> [What you have to do]:
Reproduce word for word, from the entries below, the line with "Travel Insurance [tab] (51, 336)", the line with "Главная (75, 147)", and every line between them, and nothing more.

[Stored items]
'''

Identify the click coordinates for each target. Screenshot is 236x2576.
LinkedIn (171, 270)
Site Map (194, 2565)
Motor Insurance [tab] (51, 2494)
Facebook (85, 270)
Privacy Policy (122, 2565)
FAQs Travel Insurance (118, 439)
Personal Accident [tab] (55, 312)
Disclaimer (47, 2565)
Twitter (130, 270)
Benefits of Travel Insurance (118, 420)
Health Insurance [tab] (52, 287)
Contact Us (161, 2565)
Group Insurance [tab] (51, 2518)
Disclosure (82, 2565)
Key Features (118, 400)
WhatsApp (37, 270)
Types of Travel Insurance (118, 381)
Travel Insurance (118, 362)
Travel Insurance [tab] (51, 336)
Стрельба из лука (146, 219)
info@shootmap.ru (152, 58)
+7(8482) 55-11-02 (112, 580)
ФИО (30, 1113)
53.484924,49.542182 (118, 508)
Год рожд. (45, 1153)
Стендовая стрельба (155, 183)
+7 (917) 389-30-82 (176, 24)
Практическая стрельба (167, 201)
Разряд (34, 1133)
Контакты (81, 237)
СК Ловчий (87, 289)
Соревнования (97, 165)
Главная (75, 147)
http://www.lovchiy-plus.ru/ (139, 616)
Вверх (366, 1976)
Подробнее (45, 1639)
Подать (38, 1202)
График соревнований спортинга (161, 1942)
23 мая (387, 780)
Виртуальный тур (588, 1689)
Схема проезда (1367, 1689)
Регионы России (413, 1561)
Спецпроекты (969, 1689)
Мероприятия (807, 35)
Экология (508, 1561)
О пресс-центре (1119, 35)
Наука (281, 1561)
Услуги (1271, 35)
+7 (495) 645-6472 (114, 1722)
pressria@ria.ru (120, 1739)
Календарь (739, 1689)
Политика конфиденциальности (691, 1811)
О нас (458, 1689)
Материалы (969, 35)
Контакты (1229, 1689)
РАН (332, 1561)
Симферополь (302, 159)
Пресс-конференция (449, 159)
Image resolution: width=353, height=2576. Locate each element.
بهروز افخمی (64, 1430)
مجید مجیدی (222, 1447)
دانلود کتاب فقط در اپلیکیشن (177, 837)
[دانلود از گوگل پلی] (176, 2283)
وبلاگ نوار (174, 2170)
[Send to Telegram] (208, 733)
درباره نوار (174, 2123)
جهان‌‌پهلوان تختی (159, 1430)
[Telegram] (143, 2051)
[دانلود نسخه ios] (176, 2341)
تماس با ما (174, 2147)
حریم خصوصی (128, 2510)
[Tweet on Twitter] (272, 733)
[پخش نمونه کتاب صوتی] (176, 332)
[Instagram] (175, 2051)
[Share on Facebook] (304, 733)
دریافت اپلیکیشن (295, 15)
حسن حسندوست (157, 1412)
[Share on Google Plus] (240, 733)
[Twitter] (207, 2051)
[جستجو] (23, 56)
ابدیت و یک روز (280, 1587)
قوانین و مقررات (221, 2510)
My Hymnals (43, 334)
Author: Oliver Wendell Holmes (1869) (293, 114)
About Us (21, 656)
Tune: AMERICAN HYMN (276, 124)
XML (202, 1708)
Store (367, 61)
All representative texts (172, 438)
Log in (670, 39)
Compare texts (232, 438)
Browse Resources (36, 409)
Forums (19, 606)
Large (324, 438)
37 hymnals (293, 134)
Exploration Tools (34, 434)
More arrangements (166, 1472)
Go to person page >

'''

> [Solved exercise]:
Travel Insurance [tab] (51, 336)
Стрельба из лука (146, 219)
info@shootmap.ru (152, 58)
+7(8482) 55-11-02 (112, 580)
ФИО (30, 1113)
53.484924,49.542182 (118, 508)
Год рожд. (45, 1153)
Стендовая стрельба (155, 183)
+7 (917) 389-30-82 (176, 24)
Практическая стрельба (167, 201)
Разряд (34, 1133)
Контакты (81, 237)
СК Ловчий (87, 289)
Соревнования (97, 165)
Главная (75, 147)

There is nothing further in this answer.